Он таков. Отчего он таков — судить в основном не ему. Он не рисует себя романтиком. Он свою душу обнажает. А кто-то еще и теперь хочет видеть его «в драпировке». Он циничен, мрачен и зол. Он не верит в желания, тоскует. И тогда готов убивать. Он таков.
А теперь, как и прежде, пусть другие гадают, в чем дело.
Мы, как и автор, нарисуем только портрет.
Разумеется, кто-то сказал: «Хорошо!»
А кто-то сказал: «Очень плохо!»
В один и тот же день я прочел хорошую рецензию и ругательное письмо. В письме говорилось, что Печорин совсем не такой. И что автор письма этого так не оставит.
Хотя рецензия должна была бы «перевесить», я расстроился на весь день от письма.
Чтобы успокоиться, решил уравновесить положение вот как.
Нам, вероятно, далеко не все удалось.
Автор письма все же хочет увидеть романтическую фигуру. И потому не желает вникнуть в наш замысел. Но из-за того, что нам далеко не все удалось, он, конечно, во многом прав.
На несколько часов я успокоился, а потом опять стало плохо.

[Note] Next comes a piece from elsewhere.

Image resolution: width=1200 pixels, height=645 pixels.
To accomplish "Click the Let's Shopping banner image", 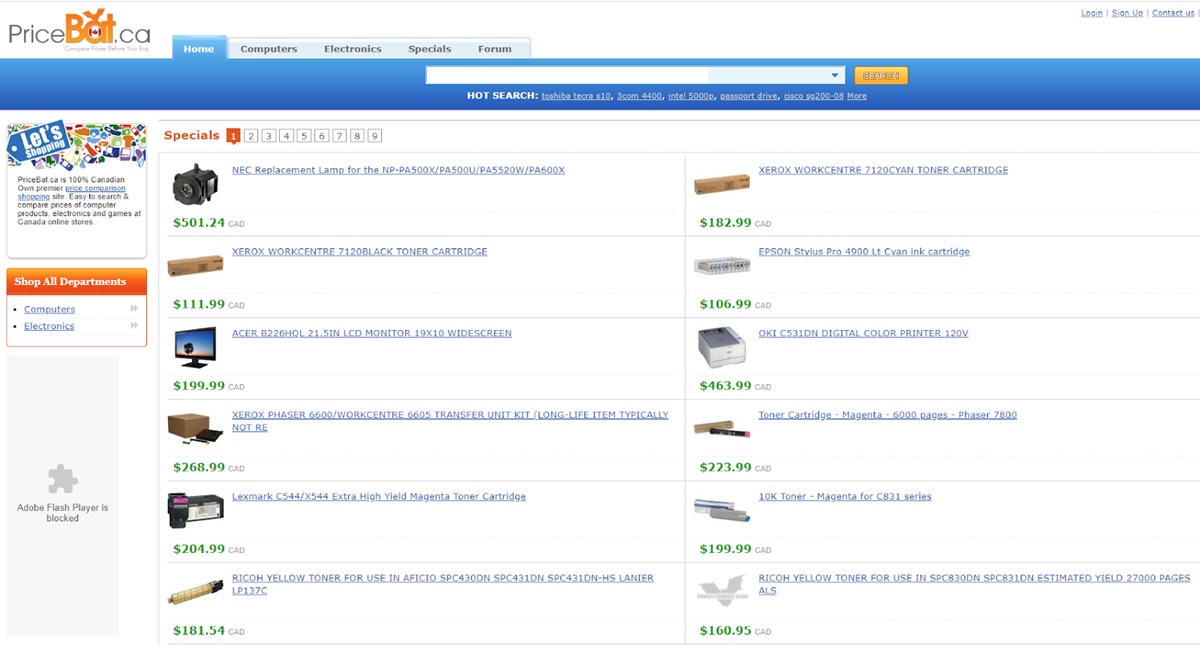I will (x=76, y=146).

…Печорин — жестокий молодой человек. Конечно, возникает вопрос, имеет ли он право на эту жестокость. Но вначале о том, почему он такой жестокий. По этому поводу высказывались уже сотни мыслей. Но главная в том, вероятно, что у него нет любви, нет идеалов, что чуть ли не с детства он воспитан в холодном презрении ко всему. Воспитан всем окружением, всей ничтожностью окружения. Воспитан дворянской спесью, офицерской средой, воспитан собственной удачливостью, когда женщина так доступна, что не представляется божеством.

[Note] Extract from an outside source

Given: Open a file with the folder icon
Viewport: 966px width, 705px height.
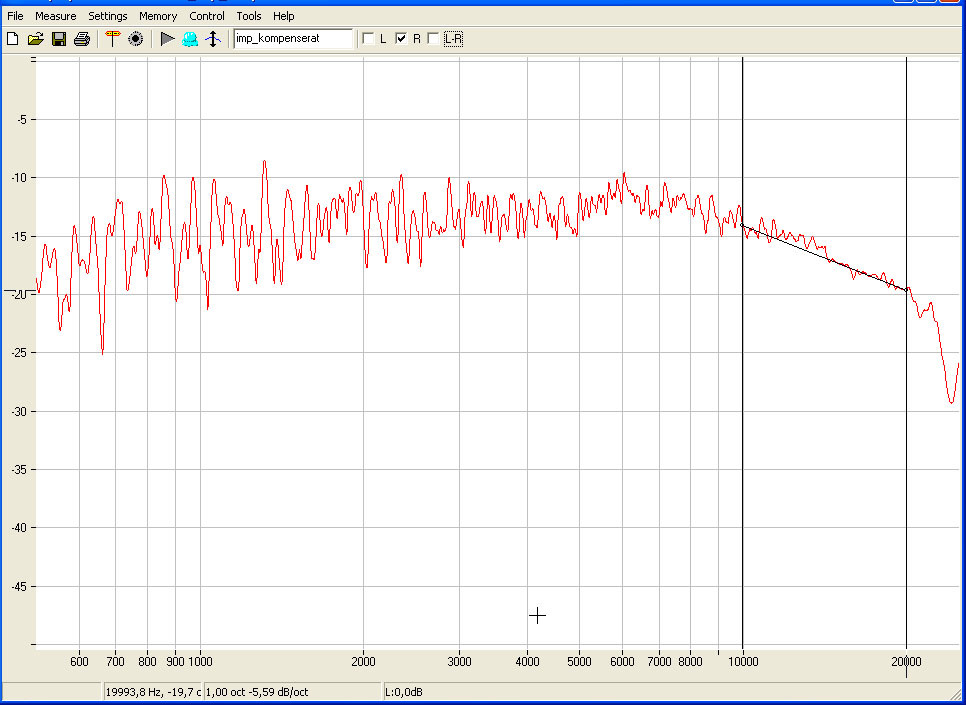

Однако странно — при почти одних и тех же условиях появляется не только Печорин, но и Лермонтов. Не знаю, оттого ли, что особый талант, оттого ли… Впрочем, особый талант — это уже другие условия.
У одного есть занятие — литература. У другого вообще нет никакого занятия. Нет хотя бы малого душевного занятия для себя или огромного для общества, есть времяпрепровождение среди людей, которых он не уважает, над которыми смеется.
Но ведь и Лермонтов тоже смеялся и тоже презирал?..
Однако этот запал не уходил на то, чтобы мучить людей. Скорее, мучил себя, его тоска переливалась в поэзию. Его грусть осмысливалась и становилась творчеством.
Но ведь и Печорин вел дневник…
И начинается эта сложная связь и различие автора и героя.
По Станиславскому: ищи, где он злой, ищи, где он добрый… Вот он жесток, но вот он «романтик». Печорин часто просто отъявленный негодяй, а рядом — что-то от автора.
Скажу снова и снова, что правы те, кто требует объема.
Задумывая постановку, берешь предельную крайность, чтобы уйти от штампа. Печорин таков, каков он есть, а не тот, что в хрестоматии. Он — злой.
Теперь опять, вероятно, надо искать, где он «добрый»…
Но все равно остается вопрос: почему он такой?
Или я пропустил какую-то возможность, чтобы объяснить? И надо ли объяснять?
«Наша публика так еще молода и простодушна, что не понимает басни, если в конце ее не находит нравоучения», — писал Лермонтов в предисловии к «Герою нашего времени».
Но ведь наша публика уже не так молода и простодушна.